As the Texas 86th Legislative Session draws near, local school proponents are hoping to renew a conversation about whether the state might provide more funding for prekindergarten programs.
The Galveston County Schools Consortium, which is made up of representatives from county school districts, listed funding for full-day prekindergarten programs for all students regardless of eligibility requirements as one of its legislative priorities.
“While our district chooses to make early education a priority, we firmly believe that the state of Texas should be funding ours and all pre-K programs in the state,” said Susan Myers, deputy superintendent with Texas City Independent School District.
Texas Gov. Greg Abbott made improving prekindergarten education a priority starting in 2015 and, with the passage of House Bill 4 that year, added $118 million in extra grant funds each year for 578 school districts.
But the 2017 legislative budget kept House Bill 4’s extra requirements for the programs, but didn’t renew the grant funding, despite Abbott’s request to increase the amount.
It’s hard to tell exactly what legislators are thinking ahead of the upcoming session, but state officials are having a lot of conversations about funding for early childhood programs, said Stephanie Rubin, the chief operating officer at Texans Care for Children, an advocacy group.
“Whether you look at the commission’s report or at the State Board of Education’s recent vote recommending funding for full-day pre-K, there is clearly momentum for full-day pre-K next session,” Rubin said.
That would be a welcome development, local educators said.

□ □ □ □

[Stated exercise A] List every person named in the article on prekindergarten funding.
The rows that follow this article have no connection to it.

□ □ □ □

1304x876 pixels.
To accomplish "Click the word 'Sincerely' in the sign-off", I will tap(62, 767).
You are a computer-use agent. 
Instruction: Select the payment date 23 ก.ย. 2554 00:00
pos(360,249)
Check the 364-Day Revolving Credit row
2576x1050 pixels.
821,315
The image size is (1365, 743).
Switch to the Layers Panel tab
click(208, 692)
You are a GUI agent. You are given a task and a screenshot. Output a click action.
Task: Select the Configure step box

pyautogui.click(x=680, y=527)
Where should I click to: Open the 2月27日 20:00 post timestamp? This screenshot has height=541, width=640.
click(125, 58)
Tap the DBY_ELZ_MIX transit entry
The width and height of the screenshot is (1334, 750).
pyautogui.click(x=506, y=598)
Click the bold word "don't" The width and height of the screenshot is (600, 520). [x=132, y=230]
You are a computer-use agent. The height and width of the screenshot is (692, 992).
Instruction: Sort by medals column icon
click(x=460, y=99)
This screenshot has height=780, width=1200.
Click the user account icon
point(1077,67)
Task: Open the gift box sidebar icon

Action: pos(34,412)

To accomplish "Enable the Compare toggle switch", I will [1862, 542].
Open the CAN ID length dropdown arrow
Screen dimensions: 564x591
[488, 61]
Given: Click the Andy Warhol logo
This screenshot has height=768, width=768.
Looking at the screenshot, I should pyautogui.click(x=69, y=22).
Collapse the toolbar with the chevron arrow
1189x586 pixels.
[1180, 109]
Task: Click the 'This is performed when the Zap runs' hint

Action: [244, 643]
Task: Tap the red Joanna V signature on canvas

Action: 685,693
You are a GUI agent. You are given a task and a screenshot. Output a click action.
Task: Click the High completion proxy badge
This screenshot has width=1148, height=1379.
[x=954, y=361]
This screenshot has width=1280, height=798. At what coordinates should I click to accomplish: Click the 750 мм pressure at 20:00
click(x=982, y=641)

□ □ □ □

[Stated exercise B] Rewrite the rows from the first one through the line containing "pyautogui.click(x=680, y=527)", replacing "Select" with "Choose" and changing nothing else.

[Task response A]
Susan Myers
Greg Abbott
Stephanie Rubin

[Task response B]
1304x876 pixels.
To accomplish "Click the word 'Sincerely' in the sign-off", I will tap(62, 767).
You are a computer-use agent. 
Instruction: Choose the payment date 23 ก.ย. 2554 00:00
pos(360,249)
Check the 364-Day Revolving Credit row
2576x1050 pixels.
821,315
The image size is (1365, 743).
Switch to the Layers Panel tab
click(208, 692)
You are a GUI agent. You are given a task and a screenshot. Output a click action.
Task: Choose the Configure step box

pyautogui.click(x=680, y=527)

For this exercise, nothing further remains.